NEW YORK, Feb 15, 2026, 14:17 EST — Market closed.
Palo Alto Networks (PANW.O) shares closed up 2.5% at $166.95 on Friday, after swinging between $162.04 and $170.36. Options, contracts to buy or sell shares at set prices, imply traders expect about an 8% move after the company reports on Tuesday — roughly $153 to above $180 from Friday’s close. The stock is down about 9% in 2026 and nearly 25% below its October record, and analysts see adjusted earnings of 94 cents per share on revenue of $2.58 billion, according to Visible Alpha estimates cited by Investopedia. (Investopedia)
The setup matters because U.S. stock markets are shut on Monday for Presidents Day, squeezing positioning into one regular session before the results. Investors are looking for signs that cybersecurity spending is holding up even as software shares have been knocked around this year. (Nasdaq)
Palo Alto has been busy on deals, too, which raises the bar for the call. “For our customers, this means the end of ‘identity silos,’” Chief Executive Nikesh Arora said when the company announced it had completed its CyberArk acquisition. (Palo Alto Networks)
The company said it will release fiscal second-quarter results after U.S. markets close on Feb. 17 and hold a webcast at 1:30 p.m. Pacific (4:30 p.m. Eastern). The period ended Jan. 31. (Palo Alto Networks)
Morgan Stanley analyst Meta Marshall said AI is becoming a tailwind for cybersecurity, arguing that broader AI use expands the attack surface for attackers. “This has become an urgent spend priority,” she wrote, highlighting Palo Alto and rival CrowdStrike among her preferred names in the group. (TheStreet)
Palo Alto has also said its shares will trade on the Tel Aviv Stock Exchange under the ticker “CYBR,” alongside its Nasdaq listing, after the CyberArk deal. “Listing on the TASE is a powerful tribute to CyberArk’s Israeli roots,” the company told Reuters in a statement. (Reuters)
For investors, the questions are plain enough: does management lift its outlook, and what does it say about stitching CyberArk into the platform without squeezing margins? Guidance and deal commentary can move a stock that is already carrying a lot of expectation into the week.
But there’s a geopolitical edge, too.
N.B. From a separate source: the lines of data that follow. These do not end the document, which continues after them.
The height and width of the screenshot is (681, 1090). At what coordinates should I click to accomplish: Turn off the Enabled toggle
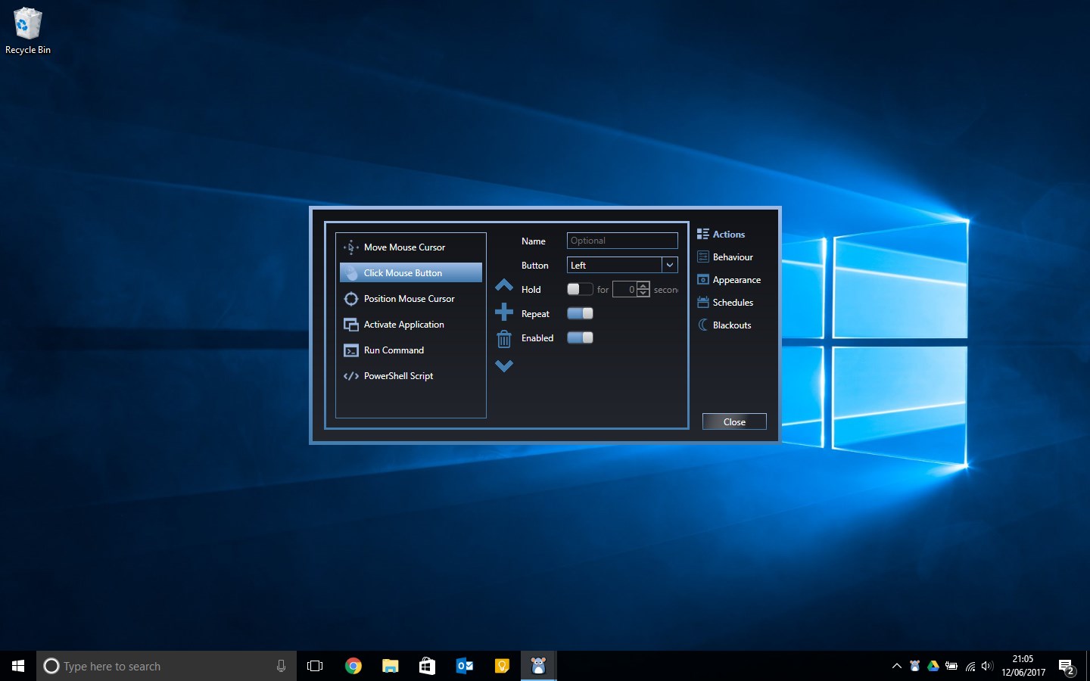pyautogui.click(x=580, y=338)
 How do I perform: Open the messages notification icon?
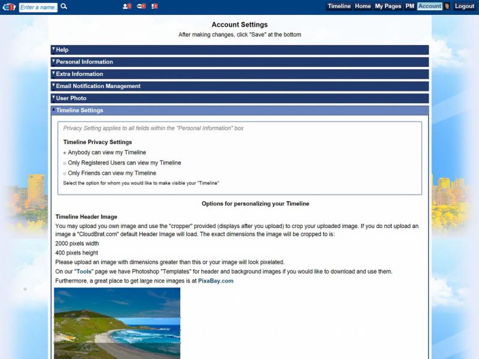coord(141,7)
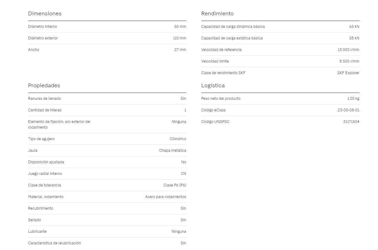Click the Diámetro interno label
This screenshot has width=378, height=250.
pyautogui.click(x=42, y=27)
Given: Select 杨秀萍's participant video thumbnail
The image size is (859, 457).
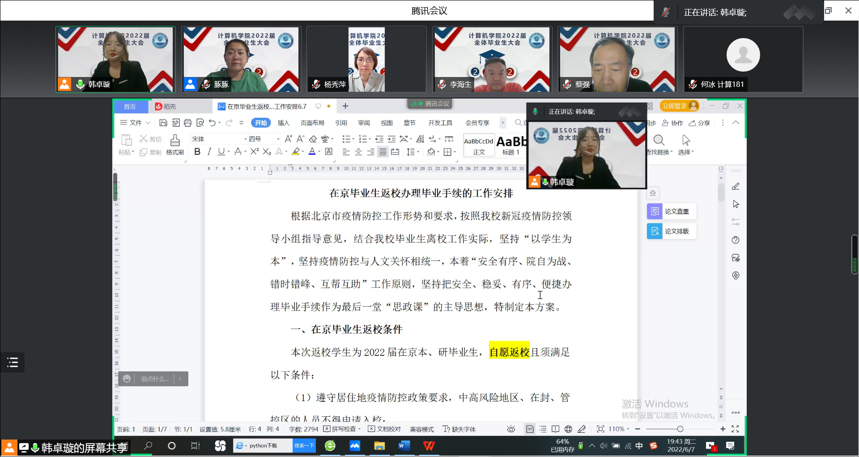Looking at the screenshot, I should click(x=366, y=59).
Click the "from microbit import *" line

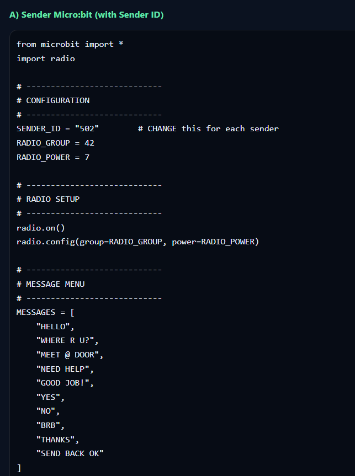[70, 44]
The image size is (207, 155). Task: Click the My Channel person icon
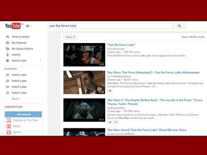(7, 43)
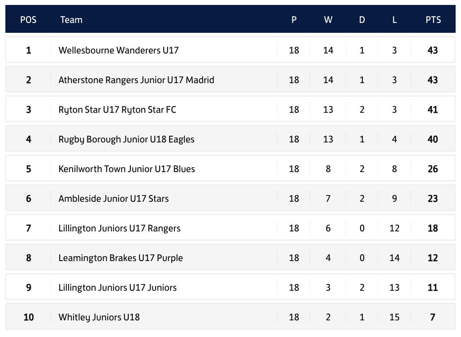This screenshot has width=461, height=337.
Task: Select the 43 points cell for Wellesbourne
Action: (433, 50)
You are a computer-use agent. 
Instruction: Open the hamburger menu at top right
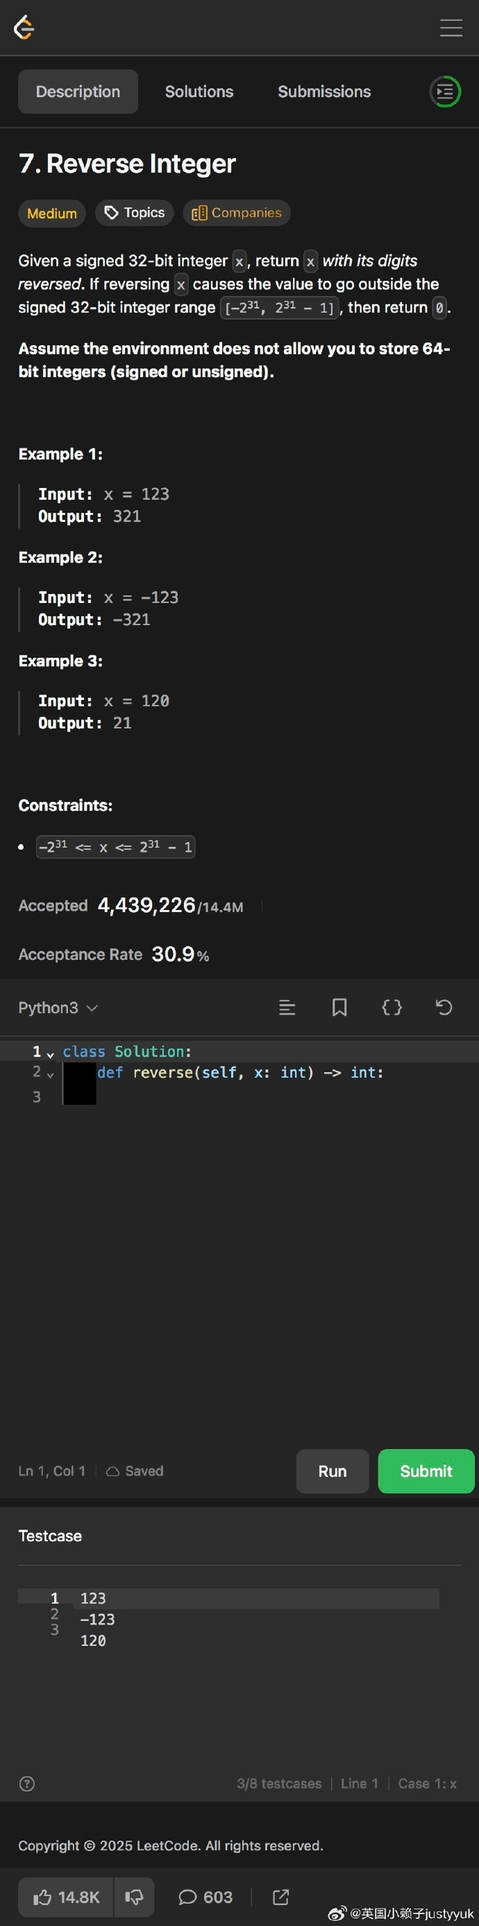click(451, 28)
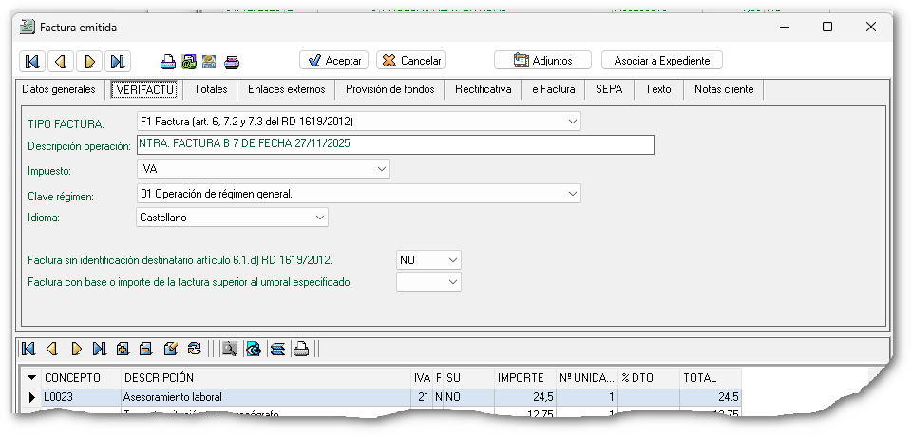Screen dimensions: 911x436
Task: Go to first invoice record in top toolbar
Action: [x=32, y=61]
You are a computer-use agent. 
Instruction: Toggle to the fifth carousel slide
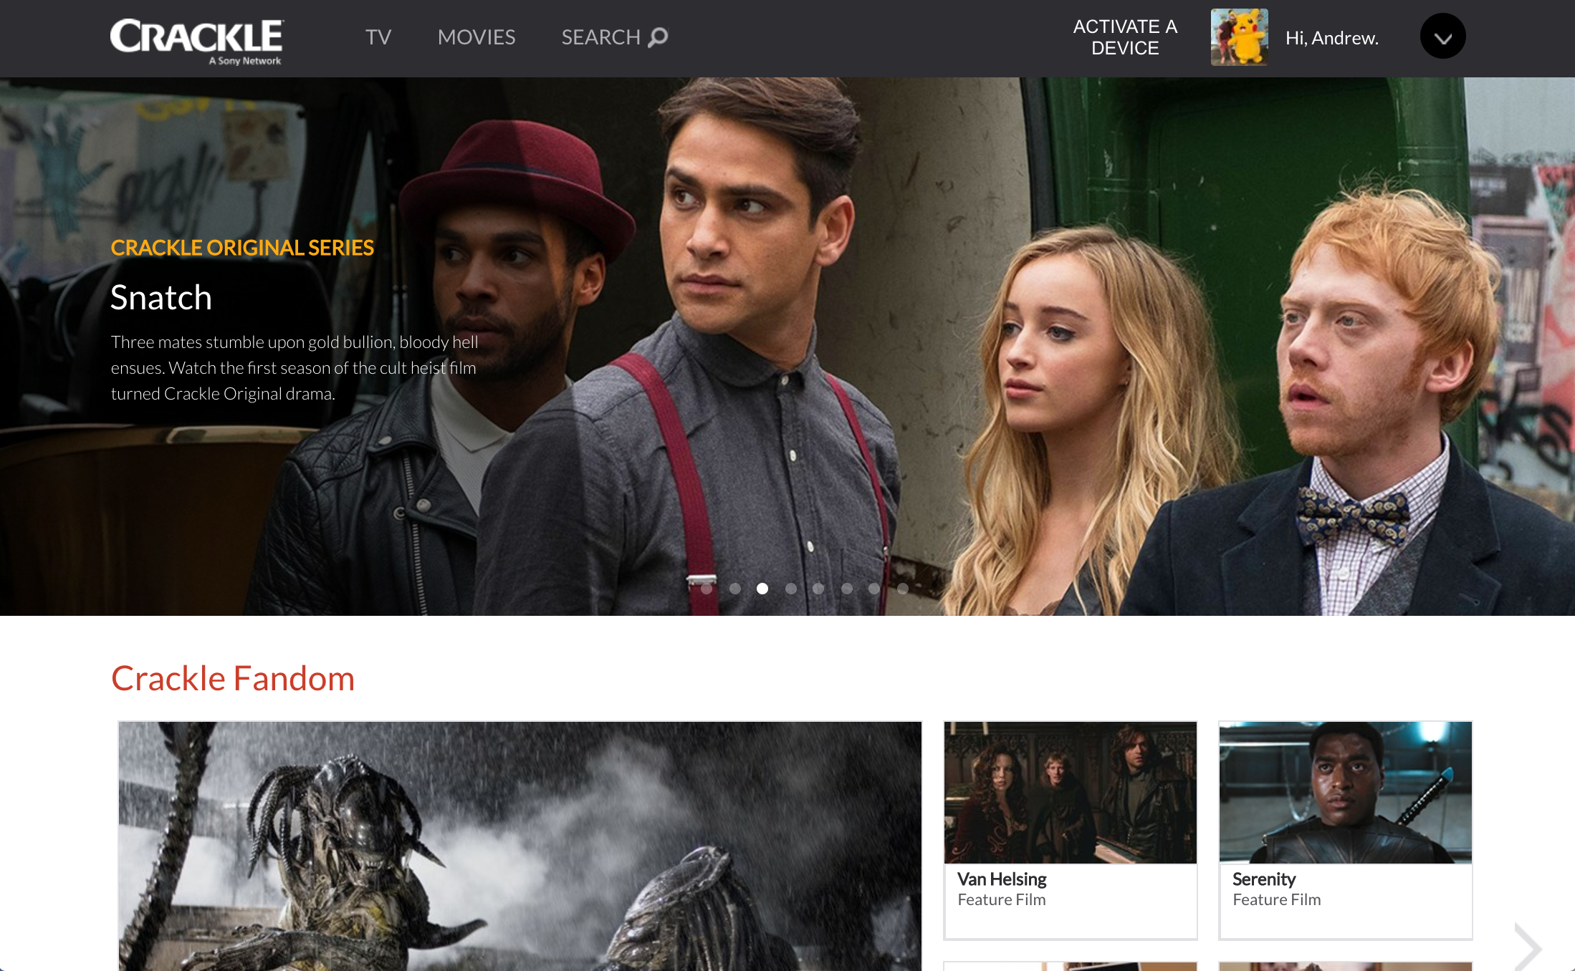[x=818, y=590]
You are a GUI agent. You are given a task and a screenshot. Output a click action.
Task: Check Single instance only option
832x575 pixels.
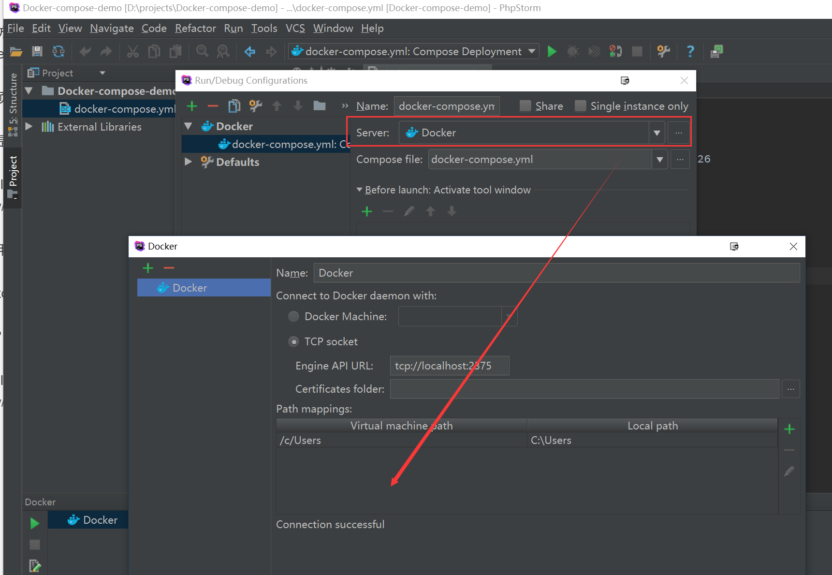(580, 106)
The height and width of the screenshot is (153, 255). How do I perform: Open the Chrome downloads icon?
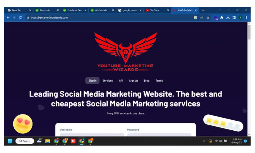coord(228,18)
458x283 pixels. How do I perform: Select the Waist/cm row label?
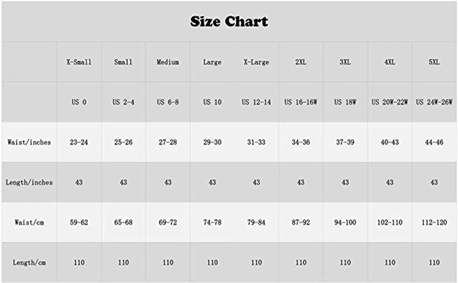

Reuters reported this week that Palo Alto chose not to explicitly tie China to a global cyberespionage campaign in a Unit 42 report after a Chinese software ban, though the company called suggestions it softened the report “speculative and false” and said “Attribution is irrelevant.” “People have always taken risks by naming names,” said Thomas Rid, a professor at Johns Hopkins University, in the Reuters report. (Reuters)
With the holiday in between, Tuesday’s results and conference call will set the tone for PANW into the rest of the week. Traders will be watching guidance, CyberArk integration commentary and any clarity on the timing of the Tel Aviv listing.